Task requirements — Identify all lines below that hold "agent" and collect them.

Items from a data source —

---+---

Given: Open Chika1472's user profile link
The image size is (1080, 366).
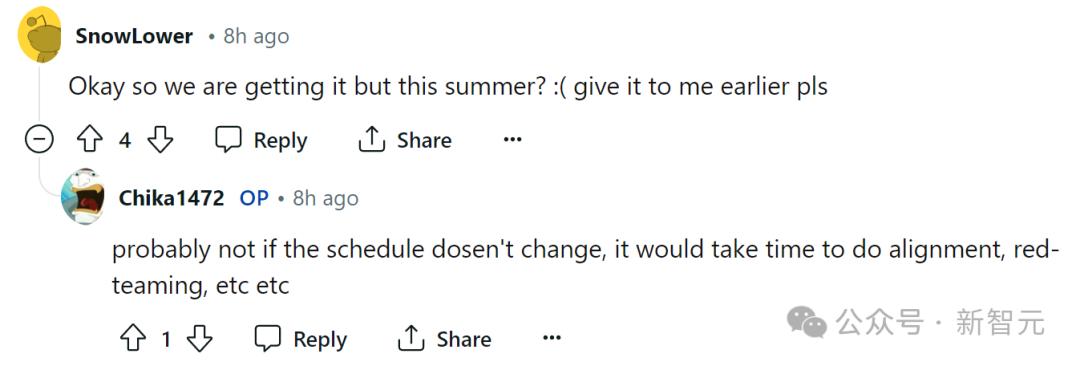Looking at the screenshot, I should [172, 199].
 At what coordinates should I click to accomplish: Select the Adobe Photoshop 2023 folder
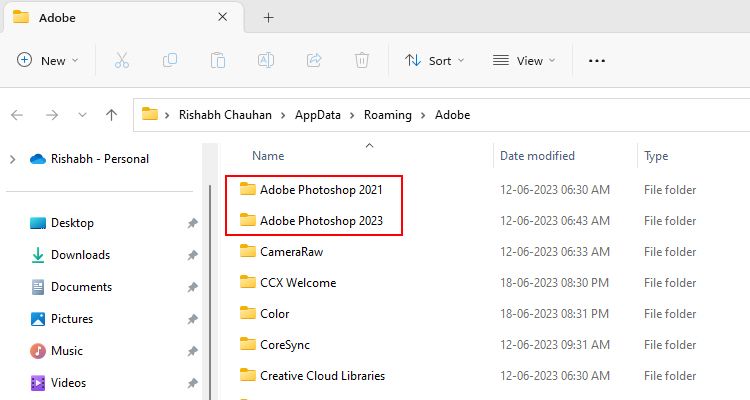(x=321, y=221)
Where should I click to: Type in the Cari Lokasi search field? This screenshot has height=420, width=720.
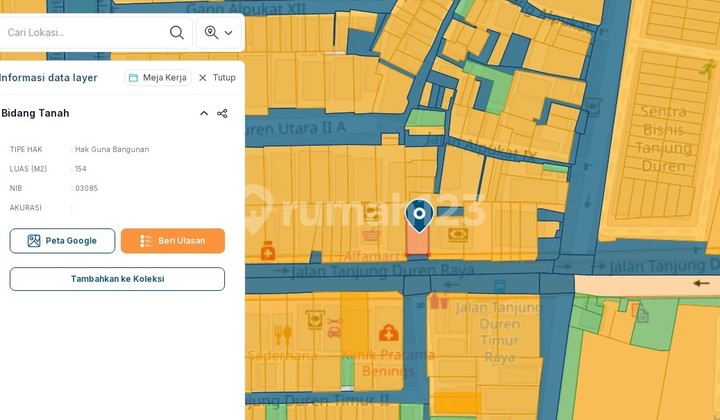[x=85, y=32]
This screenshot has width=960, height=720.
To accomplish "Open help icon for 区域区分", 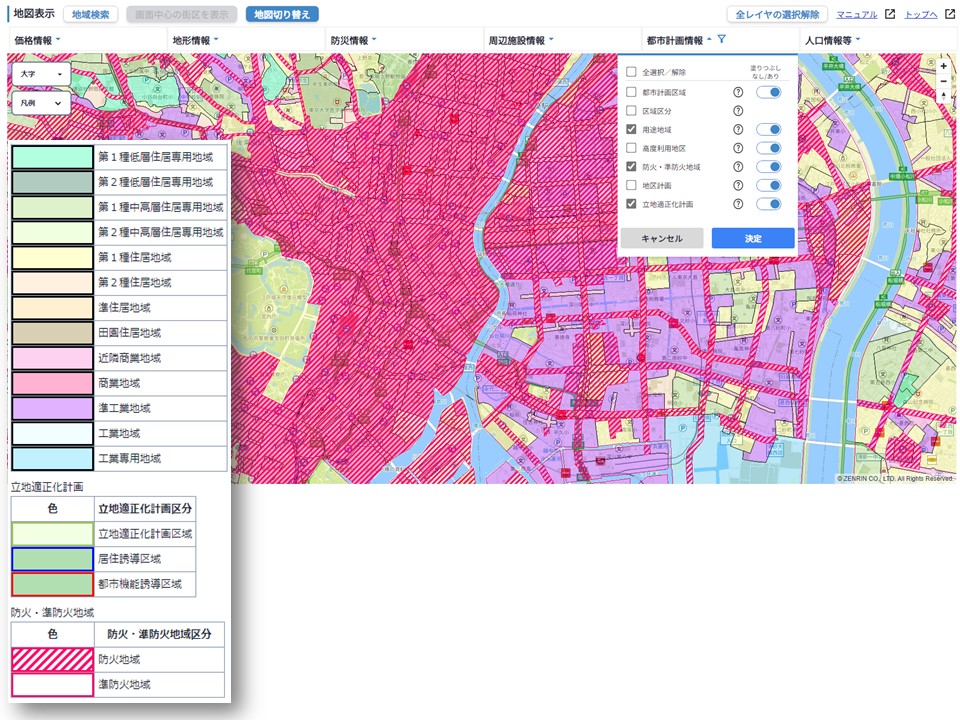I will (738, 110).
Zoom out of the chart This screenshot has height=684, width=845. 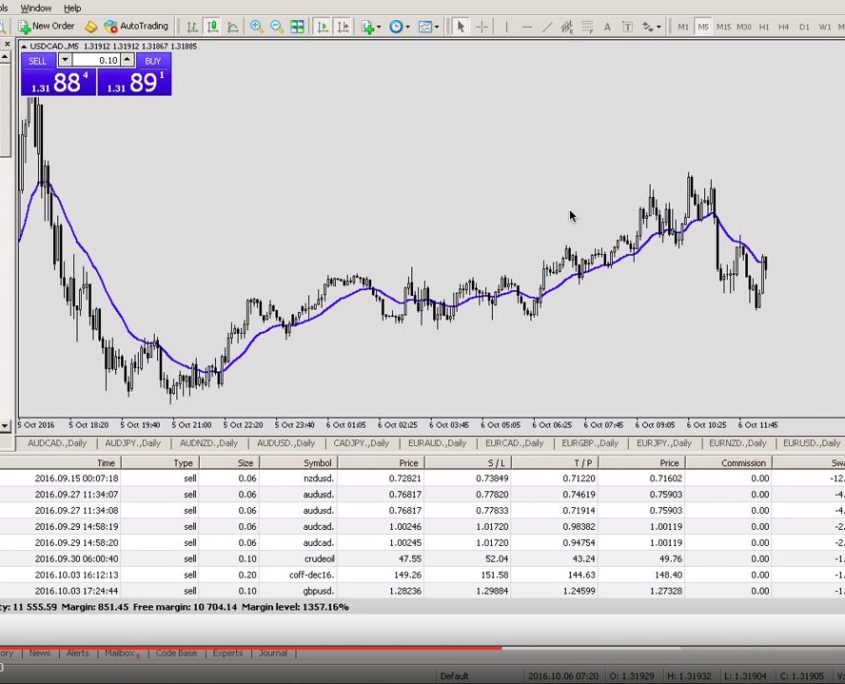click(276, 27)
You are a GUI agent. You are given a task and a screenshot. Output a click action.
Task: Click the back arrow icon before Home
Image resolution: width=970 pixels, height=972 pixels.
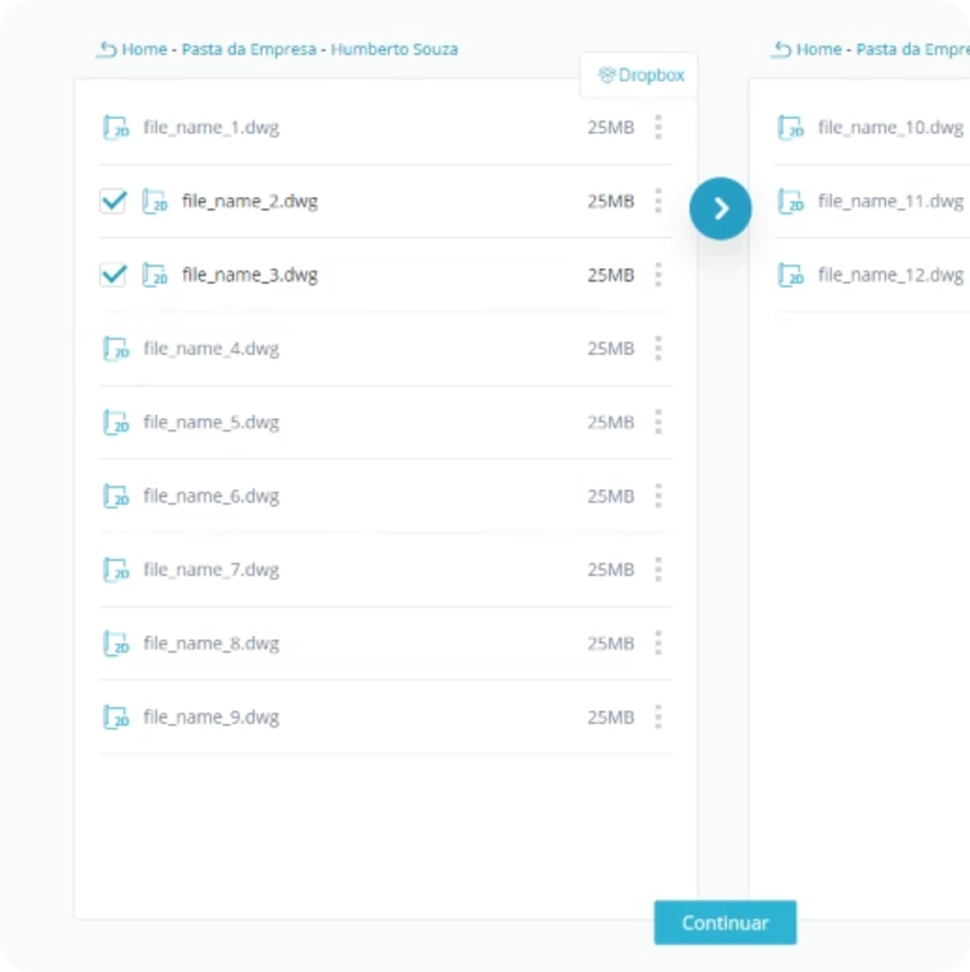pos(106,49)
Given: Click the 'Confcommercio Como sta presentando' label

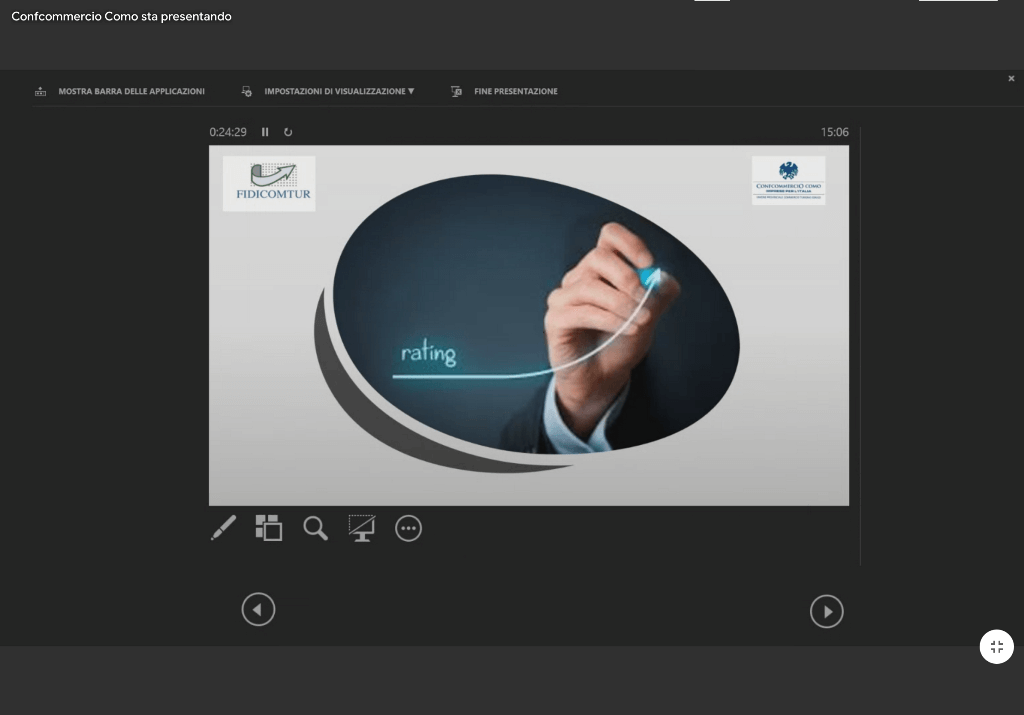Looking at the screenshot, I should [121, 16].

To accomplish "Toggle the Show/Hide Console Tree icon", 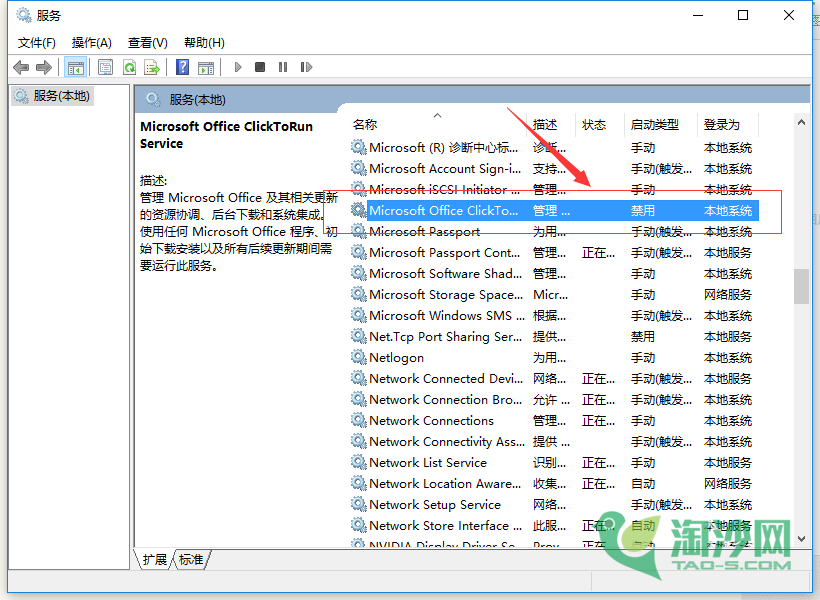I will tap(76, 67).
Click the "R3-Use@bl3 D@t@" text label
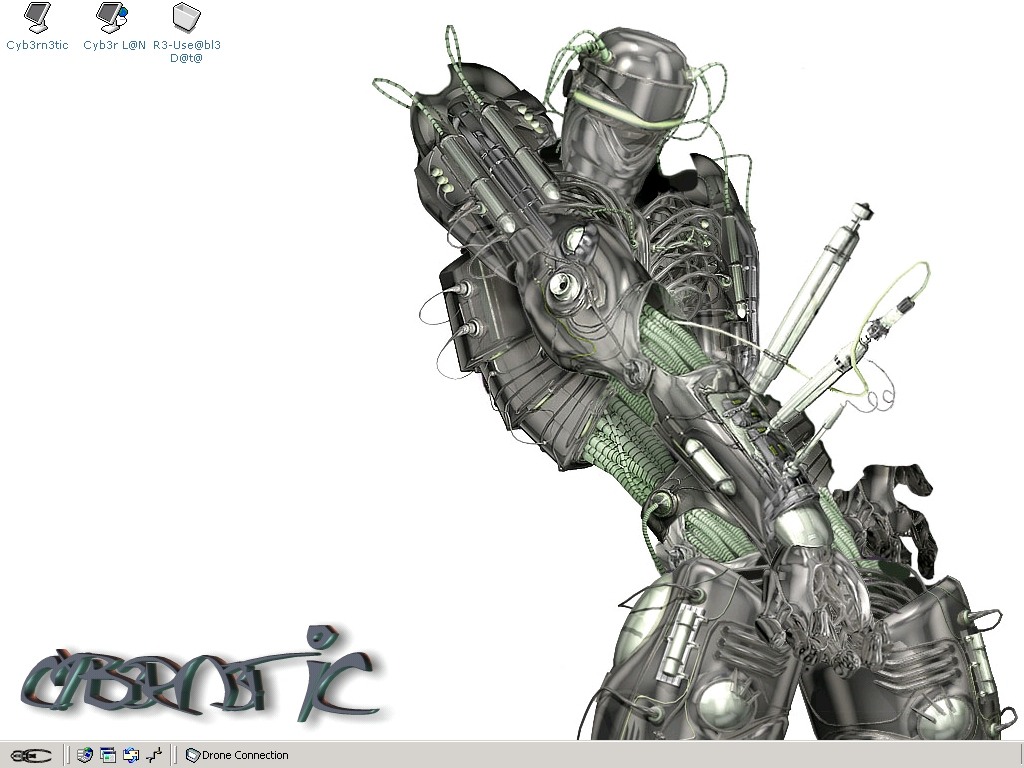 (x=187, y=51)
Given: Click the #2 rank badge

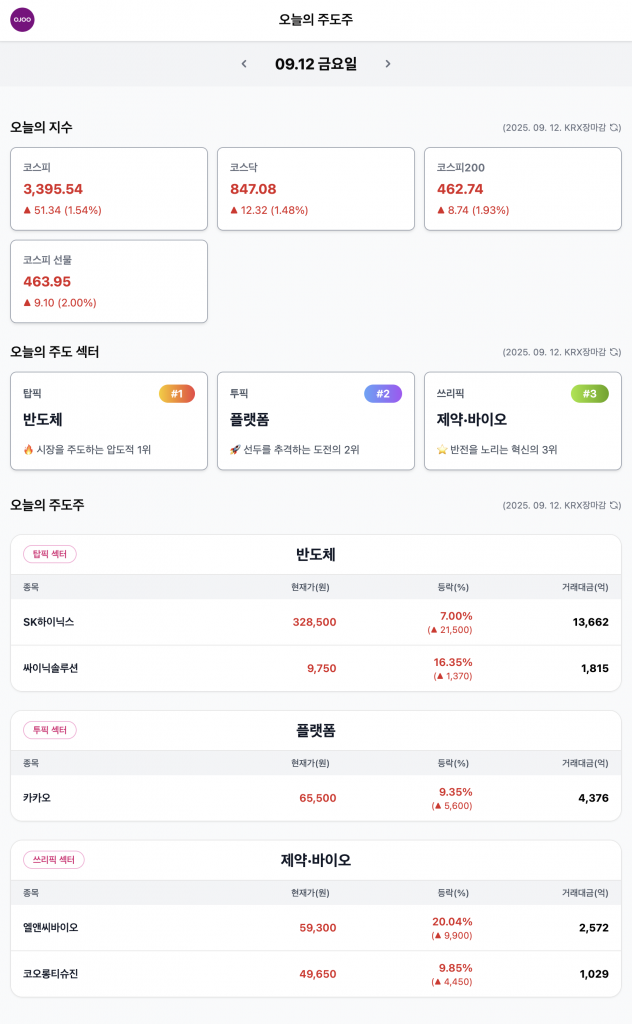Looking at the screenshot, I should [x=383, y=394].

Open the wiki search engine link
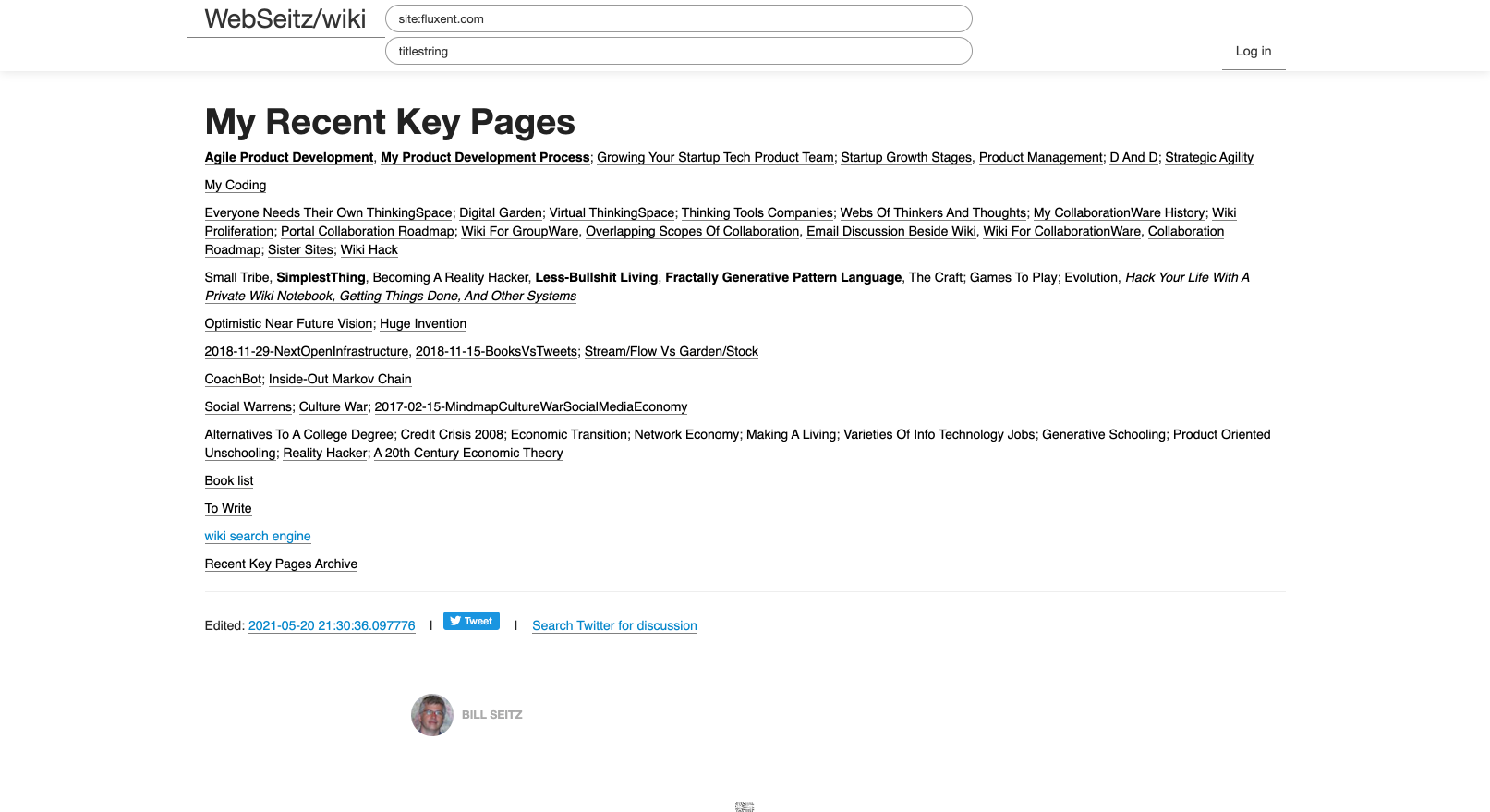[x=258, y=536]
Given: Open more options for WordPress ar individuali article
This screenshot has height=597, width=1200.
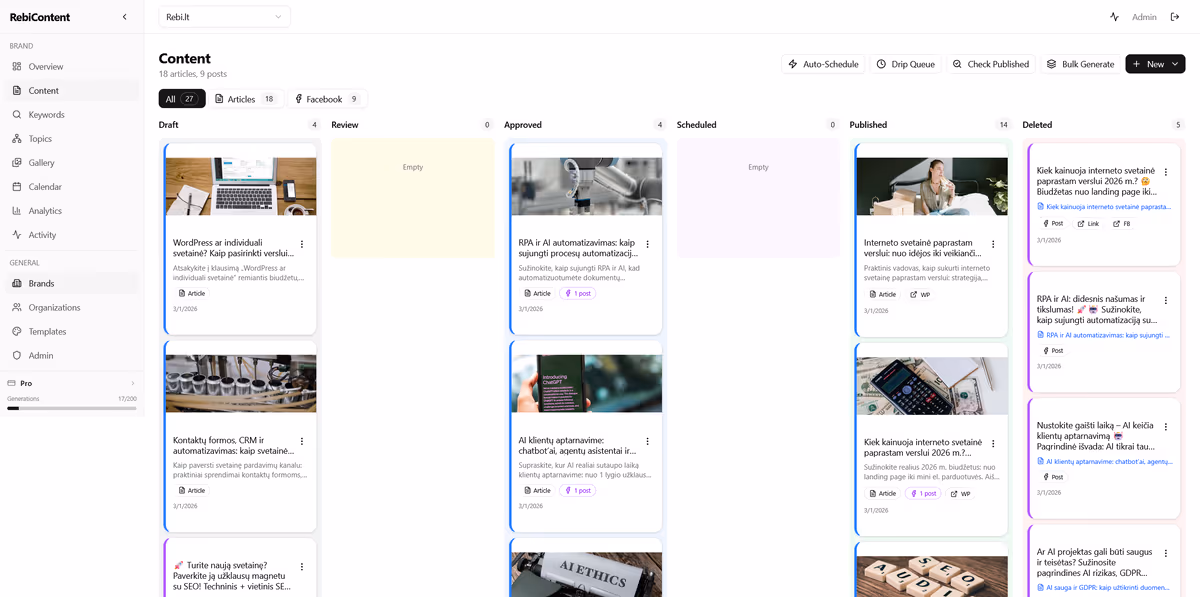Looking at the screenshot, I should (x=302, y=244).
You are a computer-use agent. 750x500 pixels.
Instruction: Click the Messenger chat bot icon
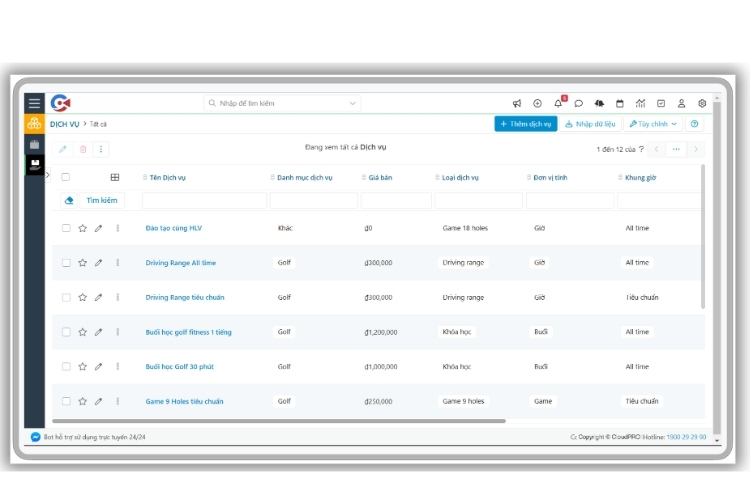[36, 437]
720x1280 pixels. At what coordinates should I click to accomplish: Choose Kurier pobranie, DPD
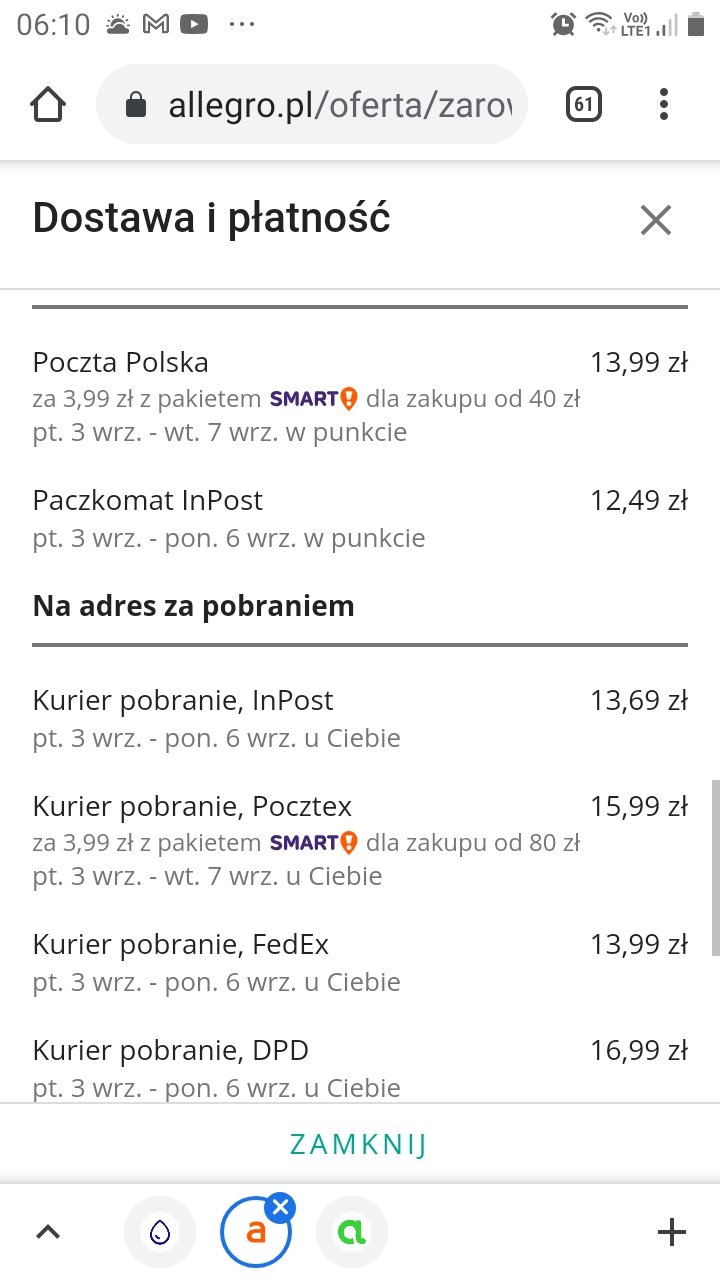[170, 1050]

---+---

Exercise answer —
You are a GUI agent. You are given a task and a screenshot. Output a click action.
You are a computer-use agent. 750x500 pixels.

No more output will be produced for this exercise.